Karena ada acara bersamaan di gereja, lanjut JK, mereka mendesak agar perda itu diberlakukan jangan di besarkan. Berawal dari persoalan speaker, tapi kemudian berkembang menjadi tindakan anarkis seperti itu.
Mengenai dengan tindakan aparat keamanan yang membubarkan aksi tersebut sehingga akan meluas, Ketua PMI Pusat ini membantah tidak ada kekerasan yang dilakukan kepada jamaah yang melakukan aksi penyerangan.

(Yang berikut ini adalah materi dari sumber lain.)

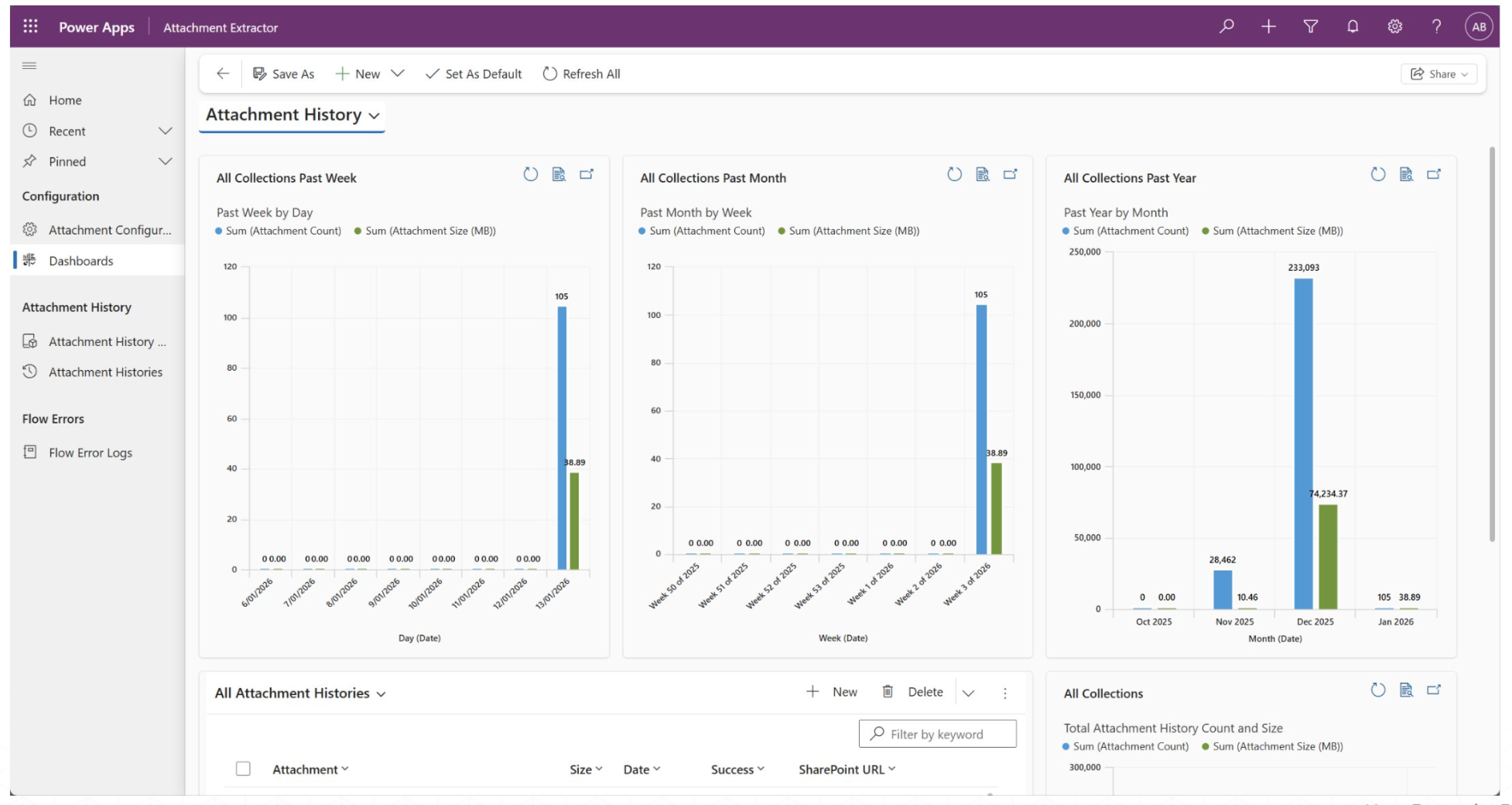The width and height of the screenshot is (1512, 805).
Task: Open the Attachment History dashboard selector
Action: point(292,115)
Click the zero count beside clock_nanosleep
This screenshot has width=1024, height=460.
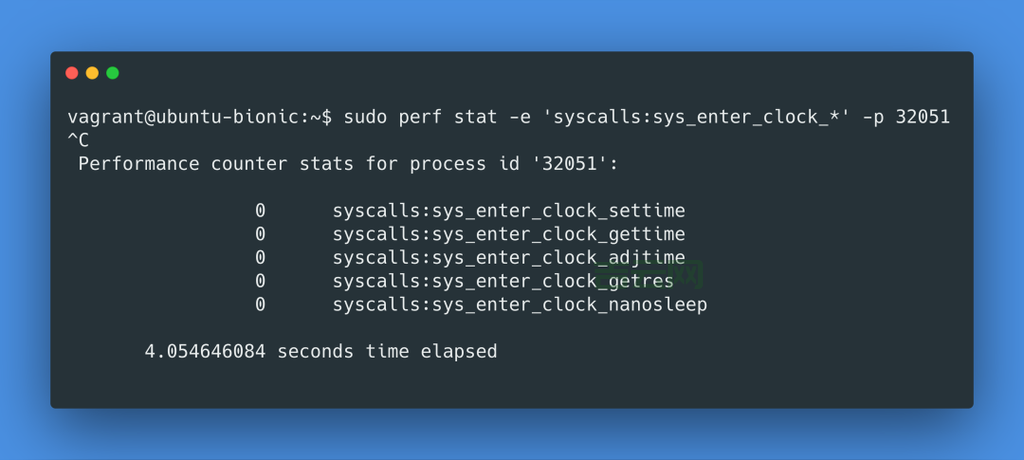tap(260, 305)
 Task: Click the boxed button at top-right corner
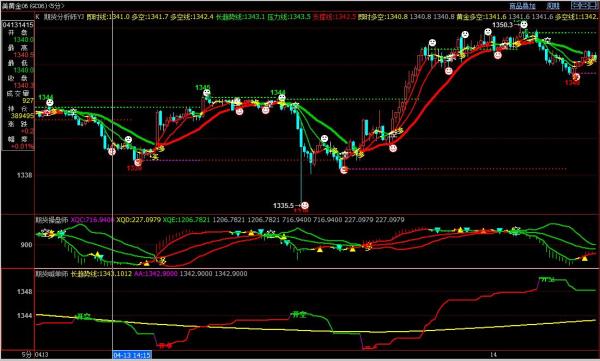[x=583, y=5]
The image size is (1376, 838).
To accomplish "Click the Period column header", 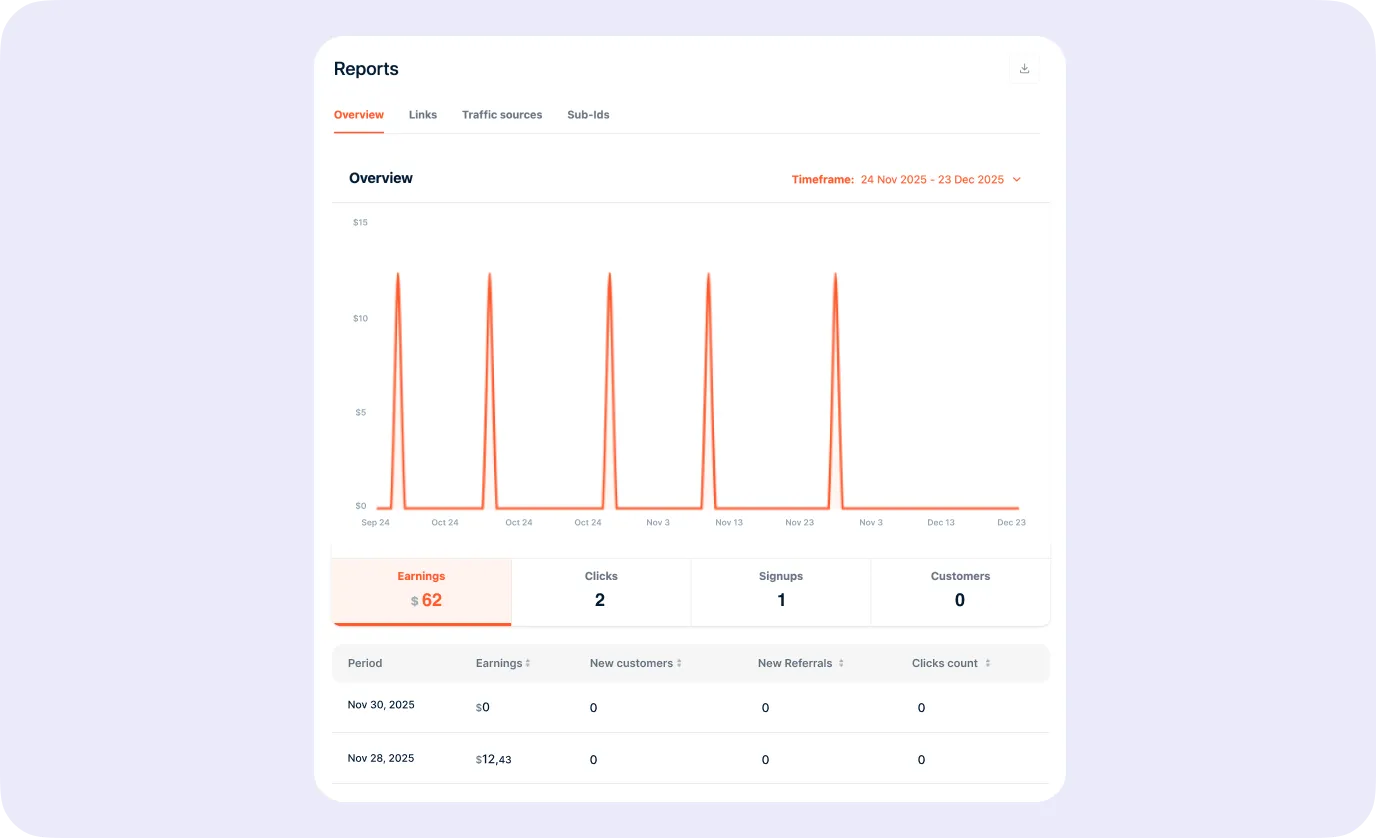I will point(365,663).
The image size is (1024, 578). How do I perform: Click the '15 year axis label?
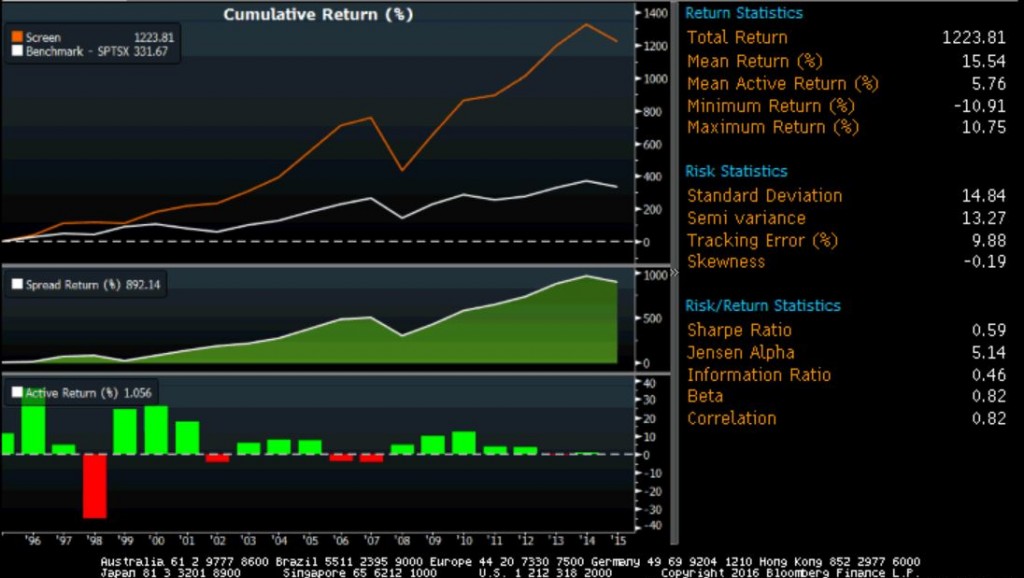(621, 537)
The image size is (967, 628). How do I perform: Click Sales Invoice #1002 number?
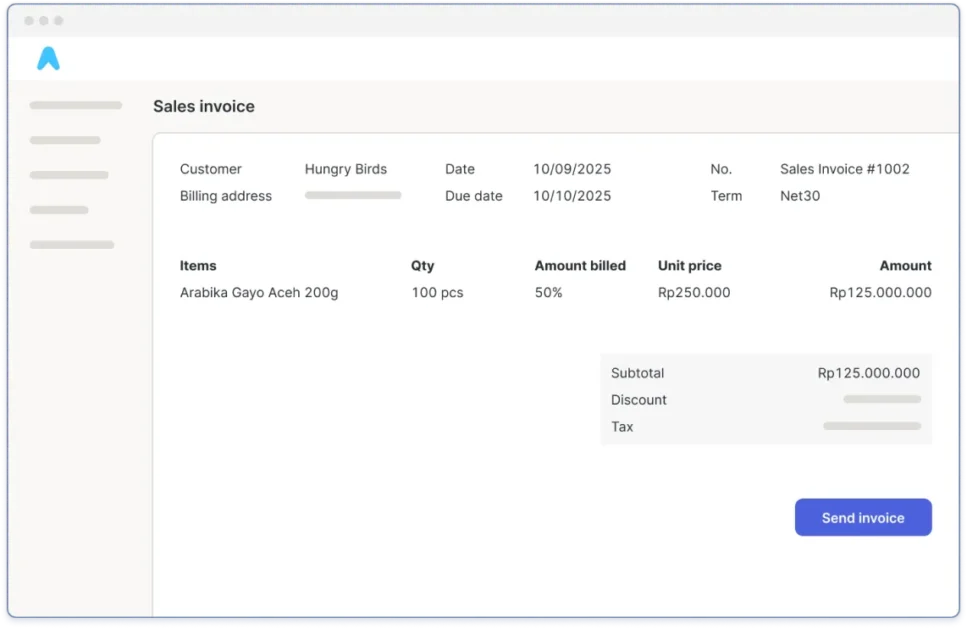click(x=844, y=169)
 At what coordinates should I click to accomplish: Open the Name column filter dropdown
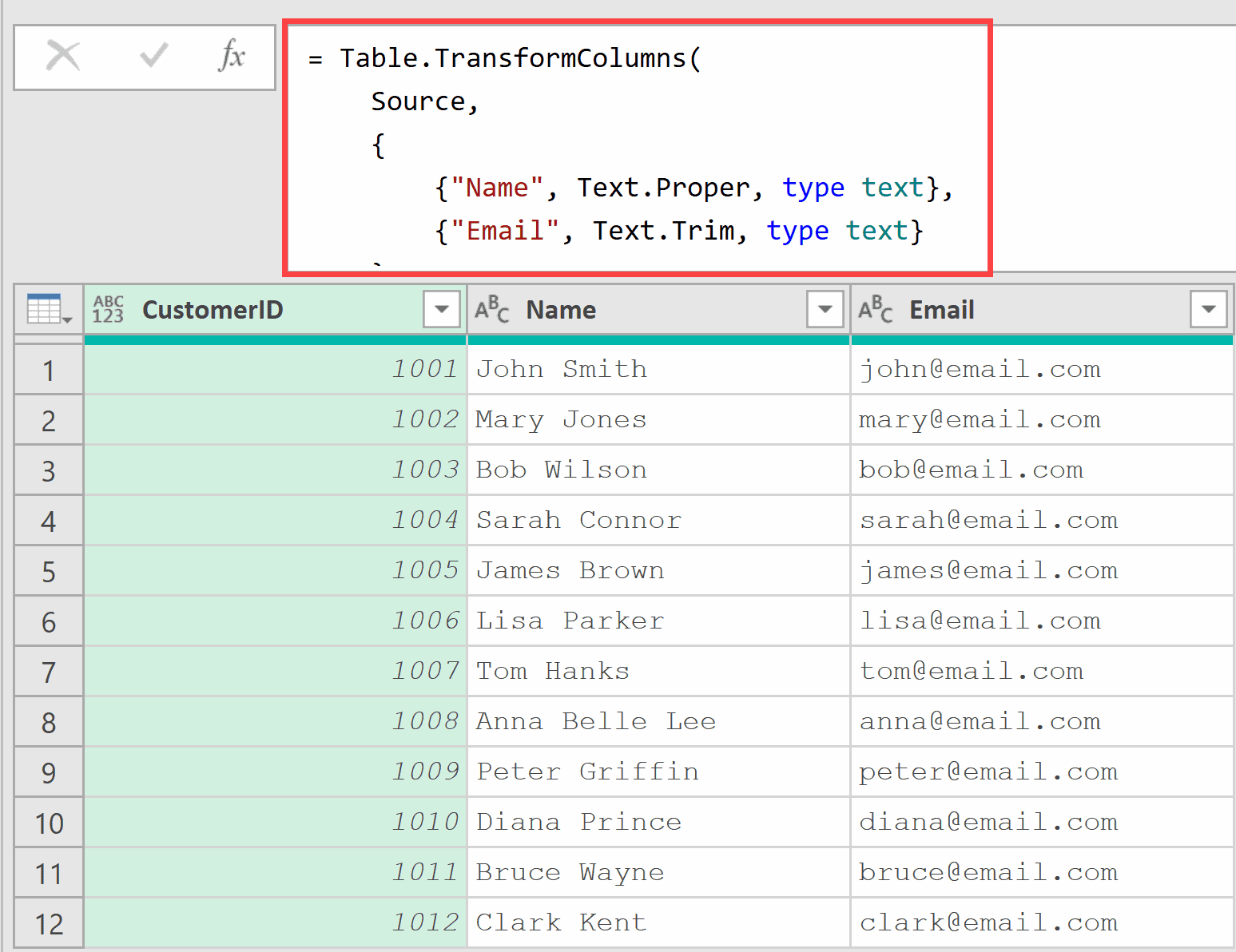point(825,309)
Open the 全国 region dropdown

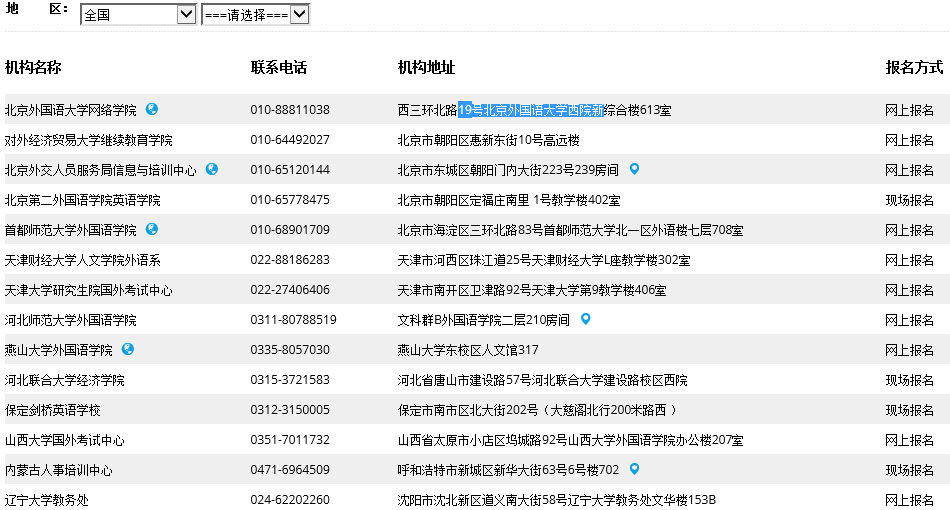(138, 15)
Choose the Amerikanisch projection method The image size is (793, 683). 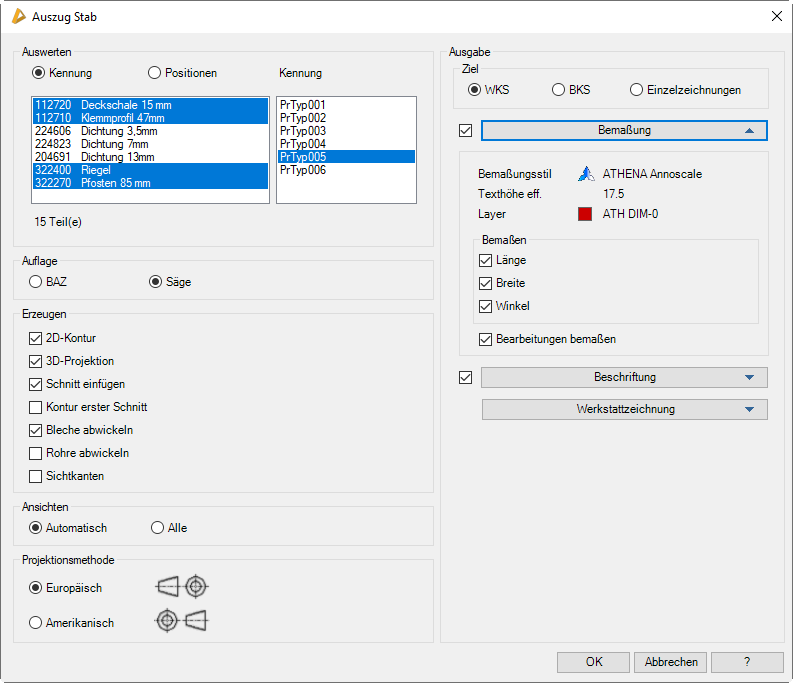[37, 623]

"Polisi dan Kodim, menurut laporan itu mendorong mereka keluar dari jamaah, supaya tidak terjadi bentrok, kerena berdekatan dengan kios di luar Kodim, Koramil, terjadilah pembakaran itu dan pastinya ini melanggar hukum," ucap dia.
Terkait dengan adanya surat edaran atau pemberitahuan yang dilayangkan Jemaat Gereja Gidi isinya berupa pada 13-17 Juli 2015 akan dilaksanakan suatu gelaran keagamaan para jemaat di wilayah tersebut, kata JK, sudah membacanya, namun terlihat ganjil.
"Saya meminta polisi untuk mengecek kebenaran surat edaran, apa benar ada surat seperti itu, karena agak aneh suratnya. Dan untuk diketahui pemerintah setempat dan polisi tidak menganggap surat itu diberlakukan, tetapi tetap memberi izin untuk melaksanakan ibadah," ungkapnya.
Menurut dia, tidak mungkin satu organisasi melarang orang melakukan ibadah dan bila bertentangan dengan aturan pemerintah jelas itu melanggar hukum.
"Boleh saja siapa orang mau ngomong apa, tetapi hukum yang lebih tinggi dari pada itu. Tidak boleh surat pemberitahuan itu berlaku, karenanya, jangan lupa pemerintah daerah tidak boleh melarang Idul Fitri itu, tetap harus diizinkan," katanya kembali menegaskan.
JK menyebut dengan alasan speaker tersebut sebagai awal pemicunya terjadi pembakaran, namun bukan itu persoalan utamanya karena semua agama diberikan izin kebebasan melaksanakan ibadahnya.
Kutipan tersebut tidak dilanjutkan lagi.